>>>
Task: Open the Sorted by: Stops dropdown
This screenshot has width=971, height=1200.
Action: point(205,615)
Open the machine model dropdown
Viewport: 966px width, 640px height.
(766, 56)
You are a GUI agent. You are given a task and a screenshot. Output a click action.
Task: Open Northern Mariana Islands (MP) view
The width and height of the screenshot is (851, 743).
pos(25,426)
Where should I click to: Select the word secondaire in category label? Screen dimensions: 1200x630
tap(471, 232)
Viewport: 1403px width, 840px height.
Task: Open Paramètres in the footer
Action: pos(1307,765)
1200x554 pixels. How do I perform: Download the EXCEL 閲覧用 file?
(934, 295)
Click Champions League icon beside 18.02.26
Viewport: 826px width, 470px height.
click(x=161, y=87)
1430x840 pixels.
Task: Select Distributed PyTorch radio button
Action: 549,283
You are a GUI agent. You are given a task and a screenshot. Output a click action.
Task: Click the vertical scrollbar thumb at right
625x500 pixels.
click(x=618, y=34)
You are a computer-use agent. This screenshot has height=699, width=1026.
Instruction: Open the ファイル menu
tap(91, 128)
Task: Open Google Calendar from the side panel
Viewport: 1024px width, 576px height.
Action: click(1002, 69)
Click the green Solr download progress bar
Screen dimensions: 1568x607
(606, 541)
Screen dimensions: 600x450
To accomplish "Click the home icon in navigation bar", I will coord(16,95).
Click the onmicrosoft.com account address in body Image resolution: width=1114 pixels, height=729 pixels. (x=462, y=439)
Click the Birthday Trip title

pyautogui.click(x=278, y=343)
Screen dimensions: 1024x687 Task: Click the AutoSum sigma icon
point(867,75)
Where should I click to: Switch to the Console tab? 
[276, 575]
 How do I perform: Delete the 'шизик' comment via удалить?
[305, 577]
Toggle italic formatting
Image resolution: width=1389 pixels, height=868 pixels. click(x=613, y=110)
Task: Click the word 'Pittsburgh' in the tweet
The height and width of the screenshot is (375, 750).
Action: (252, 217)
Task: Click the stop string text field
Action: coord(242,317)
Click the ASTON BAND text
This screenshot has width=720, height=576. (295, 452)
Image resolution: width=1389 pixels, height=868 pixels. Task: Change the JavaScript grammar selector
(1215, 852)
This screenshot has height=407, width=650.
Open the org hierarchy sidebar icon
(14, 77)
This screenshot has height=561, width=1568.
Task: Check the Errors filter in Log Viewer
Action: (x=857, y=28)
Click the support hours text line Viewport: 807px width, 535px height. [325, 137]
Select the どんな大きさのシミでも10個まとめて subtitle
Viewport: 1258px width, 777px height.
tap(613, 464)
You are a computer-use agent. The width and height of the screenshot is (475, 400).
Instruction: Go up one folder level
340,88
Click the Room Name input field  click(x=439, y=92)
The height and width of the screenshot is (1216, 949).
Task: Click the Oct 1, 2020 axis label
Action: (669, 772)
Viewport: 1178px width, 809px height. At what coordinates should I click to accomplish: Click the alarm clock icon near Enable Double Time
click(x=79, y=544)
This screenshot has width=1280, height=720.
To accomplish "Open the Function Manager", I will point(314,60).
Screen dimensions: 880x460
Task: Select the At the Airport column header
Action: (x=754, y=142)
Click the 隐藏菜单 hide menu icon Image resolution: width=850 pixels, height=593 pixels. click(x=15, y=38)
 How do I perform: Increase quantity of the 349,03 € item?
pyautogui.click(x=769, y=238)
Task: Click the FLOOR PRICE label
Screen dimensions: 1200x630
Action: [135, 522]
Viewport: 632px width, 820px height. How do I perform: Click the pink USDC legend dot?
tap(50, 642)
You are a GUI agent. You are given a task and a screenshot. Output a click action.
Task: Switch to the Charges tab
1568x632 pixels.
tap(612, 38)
<<<
_WORK TO COMPLETE_
Could you write out, exactly as given, the lines from the one holding "Viewport: 632px width, 820px" through the end of the listing, and nothing else?

_REPLY_
Viewport: 632px width, 820px height. How do I perform: Click the pink USDC legend dot?
tap(50, 642)
You are a GUI agent. You are given a task and a screenshot. Output a click action.
Task: Switch to the Charges tab
1568x632 pixels.
tap(612, 38)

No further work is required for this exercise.